- Passage extrait -

À l’initiative de la comédienne et productrice Lisa Kudrow (connue pour avoir incarné Phoebe dans la série Friends) et du scénariste, comédien et producteur gay Dan Bucatinsky, un nouveau volet de la campagne It Gets Better voit le jour. Celle-ci, créée par le chroniqueur Dan Savage, avait pour but de lutter contre le suicide des jeunes LGBT grâce à des messages vidéo de soutien. Avec It Got Better, il s’agit désormais de raconter comment les choses se sont effectivement améliorées au cours des dernières décennies. La première à témoigner est Jane Lynch. Photos à l’appui, l’actrice qui joue Sue Sylvester dans la série Glee confie dans une touchante vidéo la découverte de son homosexualité, la peur et l’angoisse nées de cette découverte, mais aussi le soulagement d’avoir pu trouver des personnes dans la même situation qu’elle.

Si le lecteur ne s’affiche pas, cliquez sur It Got Better featuring Jane Lynch

Pas vraiment à l’aise avec la répartition des activités en fonction du genre, Jane Lynch confie qu’elle a passé son enfance à tenter de faire des choses considérées comme étant réservées aux garçons. Elle a couru torse nu aussi longtemps qu’elle l’a pu et s’est battue pour pouvoir faire du baseball. Sa persévérance à l’époque lui sert aujourd’hui quand elle fait preuve de la même opiniâtreté pour obtenir un rôle.

C’est à l’adolescence, aux alentours de 14 ans, qu’elle a pris conscience de son homosexualité, au moment où des camarades d’école évoquaient des hommes qui se tenaient par la main à la plage. «J’ai compris que c’était la même chose pour moi, mais en version fille», décrit-elle dans la vidéo. La façon dont ses amies évoquaient cela l’a rapidement convaincue que ce n’était pas une bonne chose. Persuadée d’être malade, elle a écrit dans son journal intime: «Je suis homo. Personne ne doit le savoir.» Elle a ensuite jeté ce journal dans une benne à plusieurs rues de chez elle…

Au lycée dans la banlieue sud de Chicago pendant qu’éclataient les émeutes de Stonewall à New York, Jane Lynch a continué à évoluer dans le placard. Par chance, son meilleur ami Christopher était dans la même situation qu’elle. Très efféminé, il se souciait peu de ce que l’on pensait de lui. Ni lui ni elle n’ont toutefois osé révéler à l’autre leur orientation sexuelle. Cette amitié a malgré tout constitué un refuge pour la comédienne. Une fois diplômée de l’université, elle est partie vivre à New York. C’est là qu’a débuté son émancipation. Elle y a fréquenté des piano bars, a eu ses premiers flirts et les premières relations.

«Aujourd’hui, j’ai 54 ans, et je me contrefiche de ce que l’on pense de moi, témoigne-t-elle. Gardez toujours un esprit et un cœur ouverts pour les personnes qui pensent et ressentent les choses comme vous. Il n’est même pas nécessaire qu’il s’agisse de personnes homosexuelles qui traversent les mêmes choses que vous, juste de quelqu’un qui vous est sympathique. Et ces gens viendront vers vous… Vous vous trouverez. Je vis désormais dans un monde où je me fous de savoir si on a un problème avec ce que je suis.»

- Extrait de données -
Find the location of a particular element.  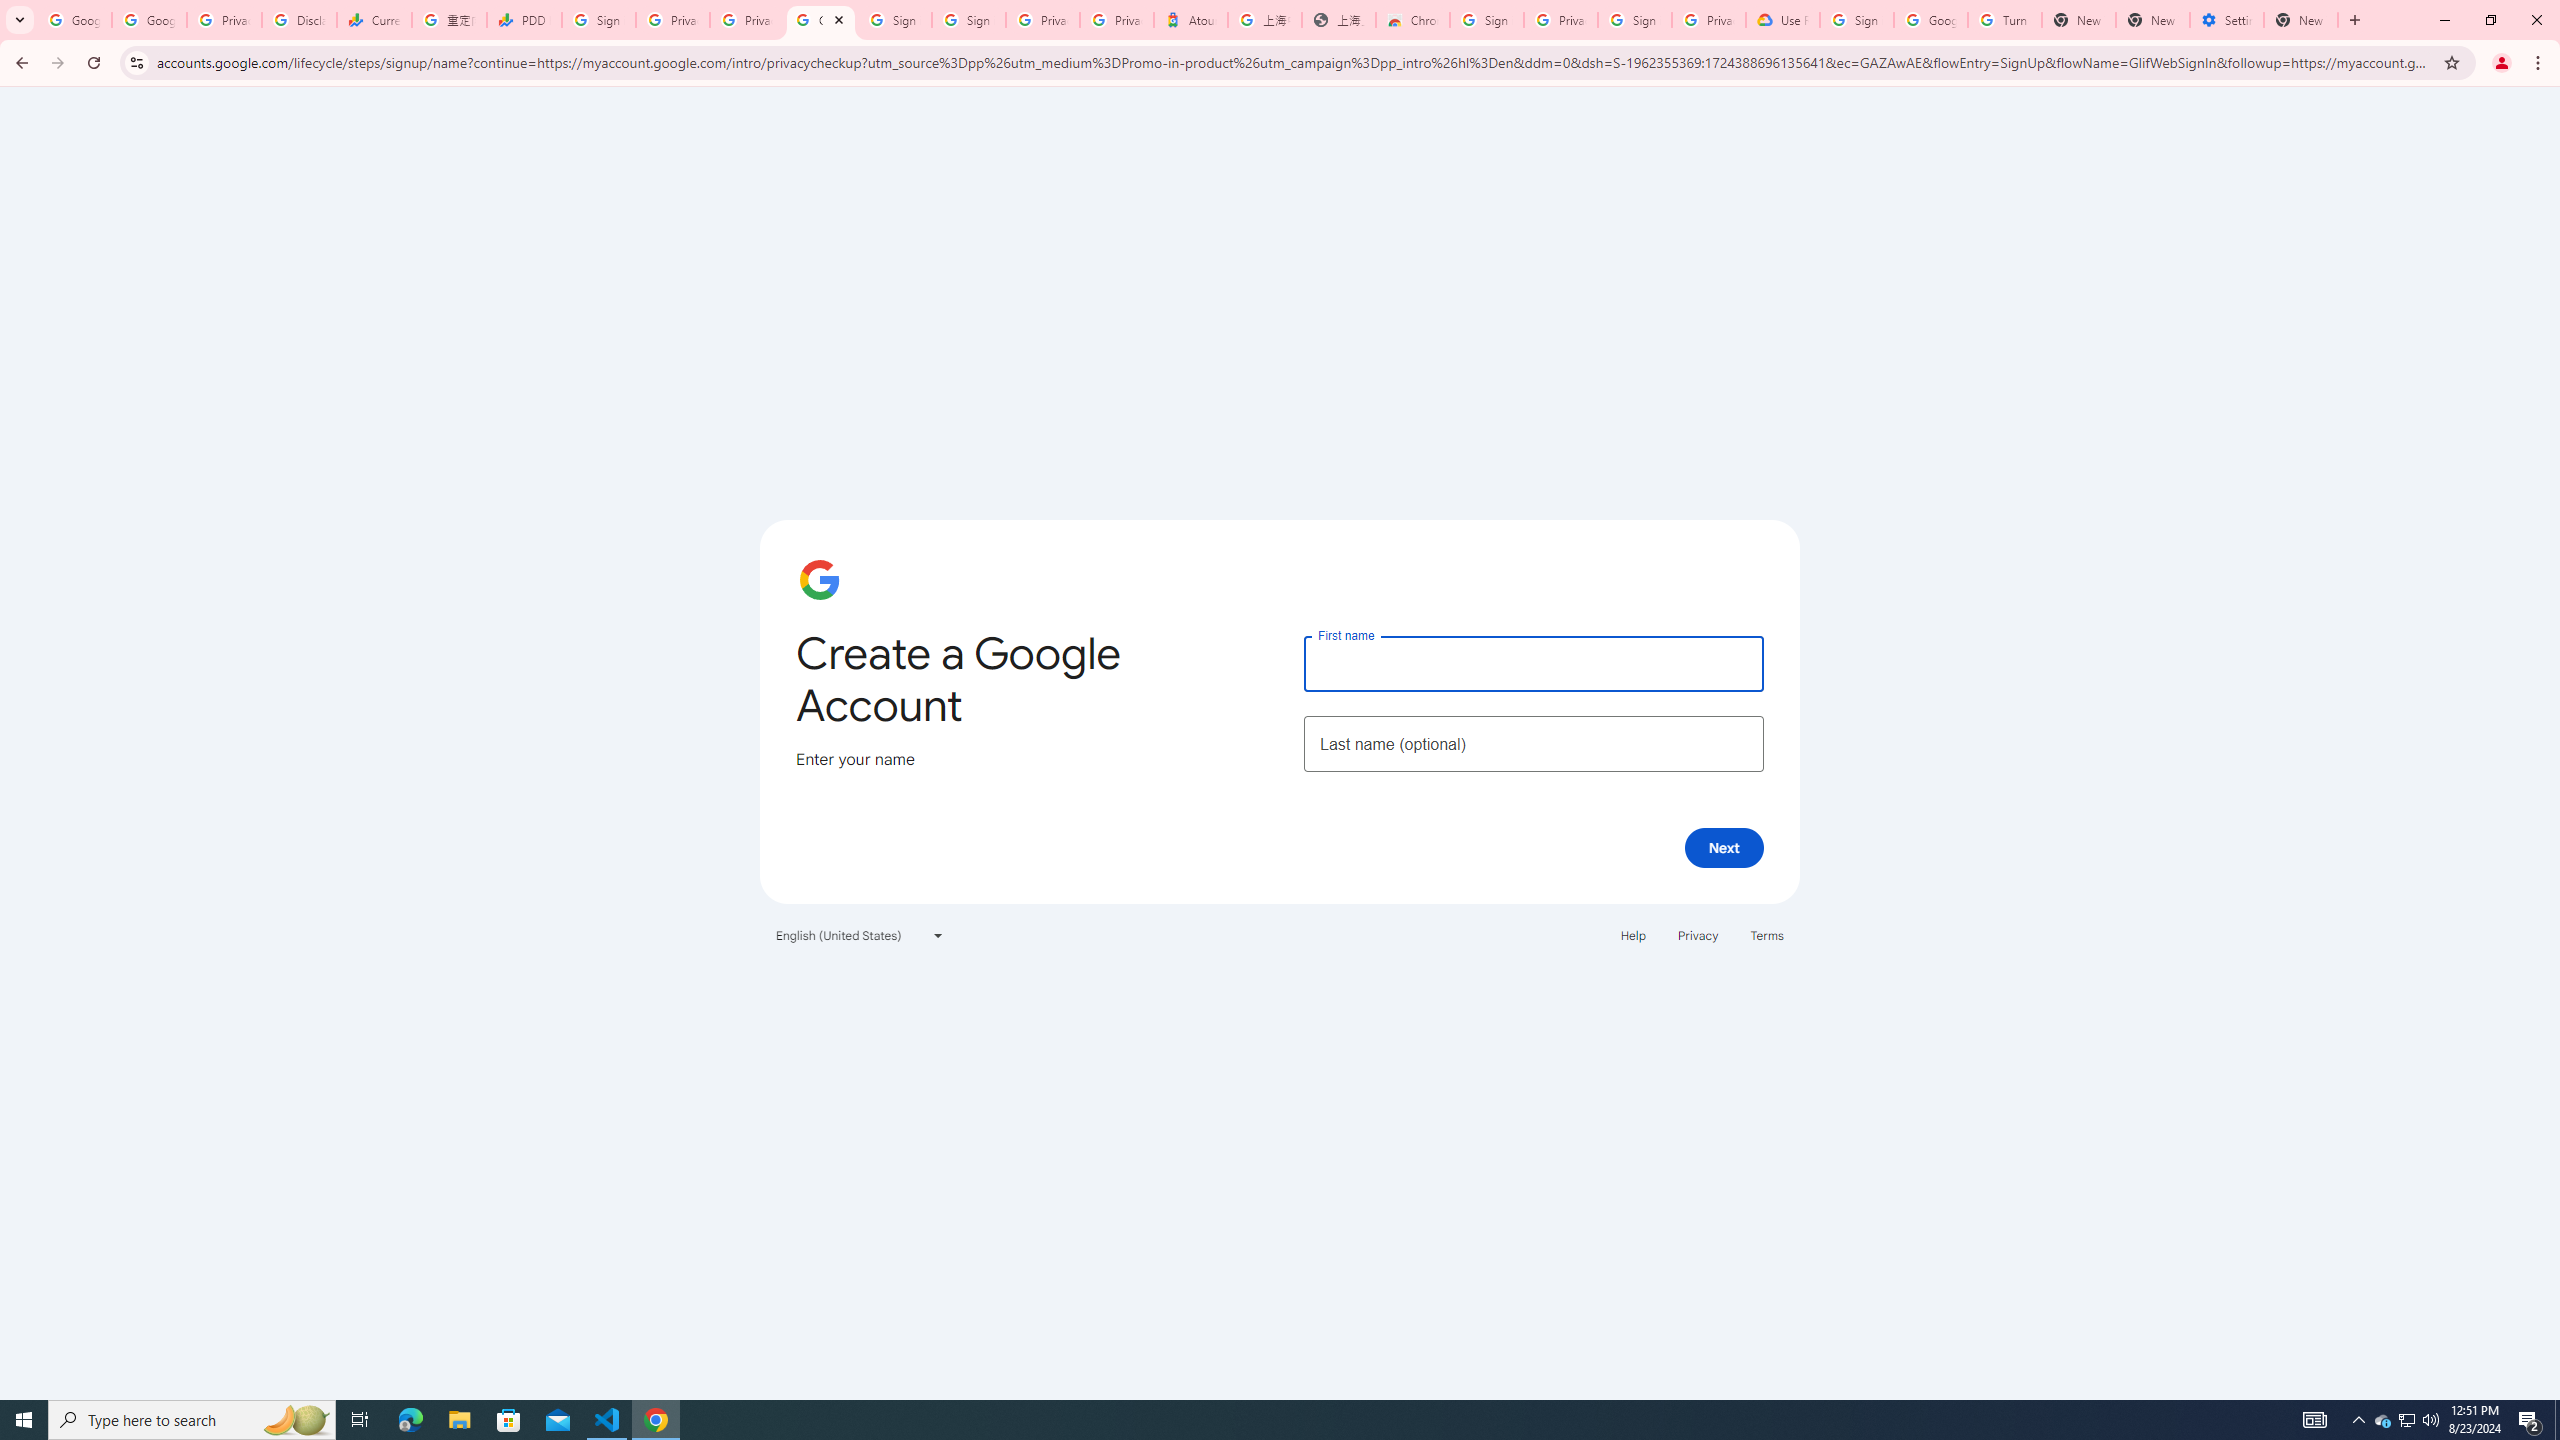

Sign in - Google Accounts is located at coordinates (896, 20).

- Mise en pratique -
(1) Répondez aux questions suivantes d'après l'article sur Jane Lynch :
(a) Qui a créé la campagne It Gets Better ?
(b) Vers quel âge Jane Lynch a-t-elle pris conscience de son homosexualité ?
(c) Dans quelle ville est-elle partie vivre une fois diplômée de l'université ?
(2) Citez sans rien modifier le passage de l'article sur Jane Lynch qui débute aux mots «Au lycée dans» et se termine après les mots «les premières relations.».
(3) Relevez dans l'article sur Jane Lynch toutes les personnes réelles désignées par leur nom, en excluant les personnages de fiction.

- Réponses rédigées -
(1)
(a) Le chroniqueur Dan Savage.
(b) Aux alentours de 14 ans.
(c) À New York.

(2)
Au lycée dans la banlieue sud de Chicago pendant qu’éclataient les émeutes de Stonewall à New York, Jane Lynch a continué à évoluer dans le placard. Par chance, son meilleur ami Christopher était dans la même situation qu’elle. Très efféminé, il se souciait peu de ce que l’on pensait de lui. Ni lui ni elle n’ont toutefois osé révéler à l’autre leur orientation sexuelle. Cette amitié a malgré tout constitué un refuge pour la comédienne. Une fois diplômée de l’université, elle est partie vivre à New York. C’est là qu’a débuté son émancipation. Elle y a fréquenté des piano bars, a eu ses premiers flirts et les premières relations.

(3) Lisa Kudrow, Dan Bucatinsky, Dan Savage, Jane Lynch, Christopher